A Treasury of Mexican Folkways

Frances Toor
CROWN, $5.00
SCHOLARS and travelers alike have described the arts and customs of the Mayas and Aztecs of Mexico, present and past, and good roads have introduced the most casual motorists to the flavor and look of Tarascan and Zapotec villages. Miss Toor’s monumental new work, while not scanting these more obvious cultures, goes on to describe the cults and the crafts of any number of less accessible peoples: the Huicholes of the states of Nayarit and Jalisco, who worship (and sacramentally eat) aphrodisian gods; the Mixes of Oaxaca, who adore mythical twohorned water serpents; and the Tzeltales of the state of Chiapas, whose dead each year take raucous vacations from a Christianized heaven.

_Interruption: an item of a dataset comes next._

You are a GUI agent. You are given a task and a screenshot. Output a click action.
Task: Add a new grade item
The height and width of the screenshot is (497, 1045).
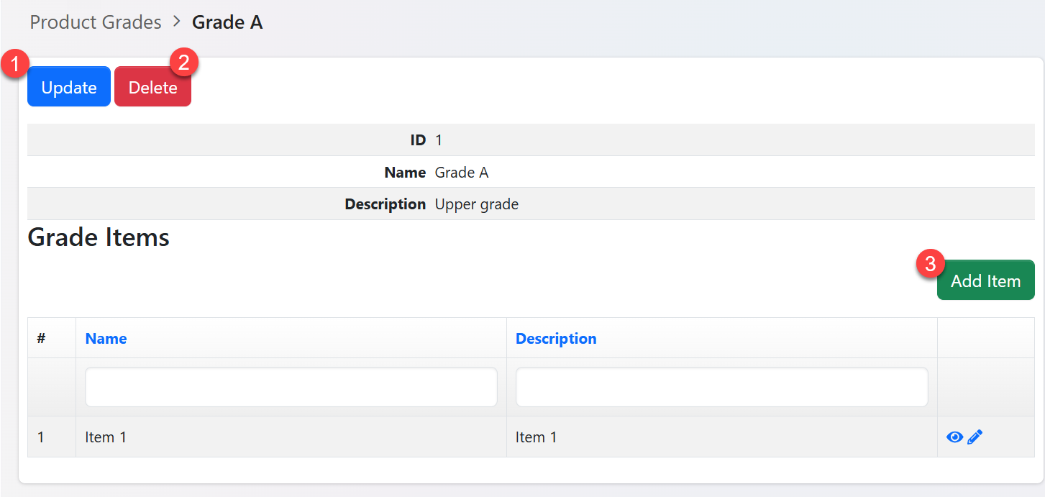click(985, 281)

Miss Toor, a Professor of Folklore at the University of Mexico, has hiked and ridden through the Mexican hinterland for twenty-five years, and during the twenties and thirties edited Mexican Folkways, her own sparkling journal. The immensely detailed folkloric thesaurus which results now from so many years of field work falls into four parts, each of which might have been a useful book in itself. The first part, “Work and Worship,”describes such fundamental activities of primitive life as the getting of food, shelter, and clothing, together with the rites of religion which pertain to that life.
Part Two, “Society — Custom — Fiesta,” takes up variations on the life cycle. The Catholicized Zapotecs of Y’alalag in the state of Oaxaca, for instance, cross the coastal mountains on foot to pray at Juquila for babies to carry on the work of the family. Tarahumara women, at the parturition, stand over nests of plucked grass, cling to the branches of trees for support during travail, and go back to work within twenty-four hours — a couple of days before their husbands get over the shock. The education of children in the more pagan groups is spotty for the reason that their parents do not approve of the schools. In the towns, they observe, children are taught only to lie and to steal and be disobedient. Facts of life are come upon early, mostly by close observation, and marriage, more often tribal than civil, soon follows puberty. In Oaxaca, the neighbors shoot off firecrackers if the bridegroom can report that his bride is a virgin. Fiestas, both tribal and Christian, supply the grim cycle of seasons with the color and emotional warmth which nature, a picturesque miser, withholds.
Part Three contains a complete guide to the regional dances which, amongst primitive people, are a structural part and not merely an ornament of the processes of living and dying. The hundred tunes reproduced here, some with a rudimentary bass for guitar or piano, include hymns and ceremonial dances along with ballads and popular songs.
Howard Cline, Alfredo Barrera, Ralph Beals, Donald Cordry, and other colleagues contribute myths and legends to the delightful fourth part of the volume. Margaret Park Redfield relates an enchanting myth of creation in which a Maya St. Joseph, as Adam, begets the Three Kings of the Orient, while Anne Chapman tells a tale from Chiapas in which Santo Tomas invents brandy to make Santo Cristo too merry to flood the world again with a watery stream.
To illustrate more than 500 densely packed pages of fascinating and factual text, there are 170 photographs showing nearly every phase of native Mexican life, 100 ink drawings by Carlos Merida, and ten handsome color plates of regional costumes.